I put it to O’Connor that the PCS is, in terms of balloting, in a stronger starting position that many public sector unions as when the union conducted an indicative ballot in March of this year (before the onset of high inflation) the PCS achieved a 45.2% turnout with 80.7% in favour of strike action. While he acknowledged this was a decent position for the union to be in, he was keen to stress that because the hurdles presented by trade union legislation are so high, he would not feel confident until a successful ballot was delivered.
After he had explained how the PCS were planning to organise a ballot, I then asked O’Connor about what shape the action could take. He explained that one benefit of disaggregated ballots was that different departments could stage strike action at different times to better enable them to disrupt their specific patterns of work. A successful strike ballot is valid for six months. To this end, should negotiations be unsuccessful, the PCS plan to launch “Targeted sustained action” at different points in the calendar year and are “Actively speaking to our reps and members on the ground to identify where those pressure points are”, as the people who do the work will know how best to disrupt it.

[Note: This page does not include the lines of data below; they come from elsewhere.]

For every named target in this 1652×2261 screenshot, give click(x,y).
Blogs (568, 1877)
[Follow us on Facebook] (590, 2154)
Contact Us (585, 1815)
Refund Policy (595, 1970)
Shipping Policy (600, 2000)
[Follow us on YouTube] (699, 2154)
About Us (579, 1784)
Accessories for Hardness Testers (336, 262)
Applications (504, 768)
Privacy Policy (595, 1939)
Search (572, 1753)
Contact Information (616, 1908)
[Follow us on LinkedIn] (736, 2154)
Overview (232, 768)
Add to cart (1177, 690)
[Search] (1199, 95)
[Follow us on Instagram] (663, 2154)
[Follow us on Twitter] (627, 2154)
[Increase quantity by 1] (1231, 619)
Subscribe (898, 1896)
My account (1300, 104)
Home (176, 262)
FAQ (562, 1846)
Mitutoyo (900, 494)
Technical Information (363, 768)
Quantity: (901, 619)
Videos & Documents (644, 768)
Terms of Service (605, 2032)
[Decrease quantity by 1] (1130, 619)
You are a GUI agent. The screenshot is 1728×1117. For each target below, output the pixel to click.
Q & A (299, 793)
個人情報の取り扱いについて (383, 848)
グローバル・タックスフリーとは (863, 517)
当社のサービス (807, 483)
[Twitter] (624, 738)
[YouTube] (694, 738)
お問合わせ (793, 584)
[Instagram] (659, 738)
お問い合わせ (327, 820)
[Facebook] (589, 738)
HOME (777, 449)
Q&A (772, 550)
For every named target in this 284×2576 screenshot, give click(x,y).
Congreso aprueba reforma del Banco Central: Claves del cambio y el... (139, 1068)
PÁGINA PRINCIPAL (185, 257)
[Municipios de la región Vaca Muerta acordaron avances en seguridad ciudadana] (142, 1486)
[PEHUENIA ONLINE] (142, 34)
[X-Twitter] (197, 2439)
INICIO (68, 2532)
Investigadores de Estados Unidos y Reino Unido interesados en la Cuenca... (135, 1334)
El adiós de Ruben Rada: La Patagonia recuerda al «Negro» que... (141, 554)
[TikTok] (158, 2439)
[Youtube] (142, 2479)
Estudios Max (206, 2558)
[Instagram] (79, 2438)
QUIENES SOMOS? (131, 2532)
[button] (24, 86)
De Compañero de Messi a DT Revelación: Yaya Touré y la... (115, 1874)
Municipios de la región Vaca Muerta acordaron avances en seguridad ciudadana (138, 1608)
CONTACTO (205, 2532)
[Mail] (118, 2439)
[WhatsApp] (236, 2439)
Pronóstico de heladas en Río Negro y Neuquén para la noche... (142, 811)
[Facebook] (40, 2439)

O’Connor gave the example of how the best time for members working in border services to strike would be during school holidays as this would cause mass disruption, as is demonstrated by the coverage current disruption at the border receives without strikes.
The PCS’s staggered strike action can be seen as a consequence of the artificial fragmentation of the dispute that is being imposed by the Cabinet Office. It remains to be seen if the PCS will meet the balloting threshold and, after that, if their action will be successful. Should they meet the balloting threshold, the PCS could be the first of a wave of public sector unions striking in the autumn (the NEU, RCN, and BMA have all committed to balloting). The progression of their dispute will be highly significant for the rest of the public sector, not just PCS workers. Coverage of strikes would improve greatly if more attention was paid to how they come about, not just what they disrupt when they occur.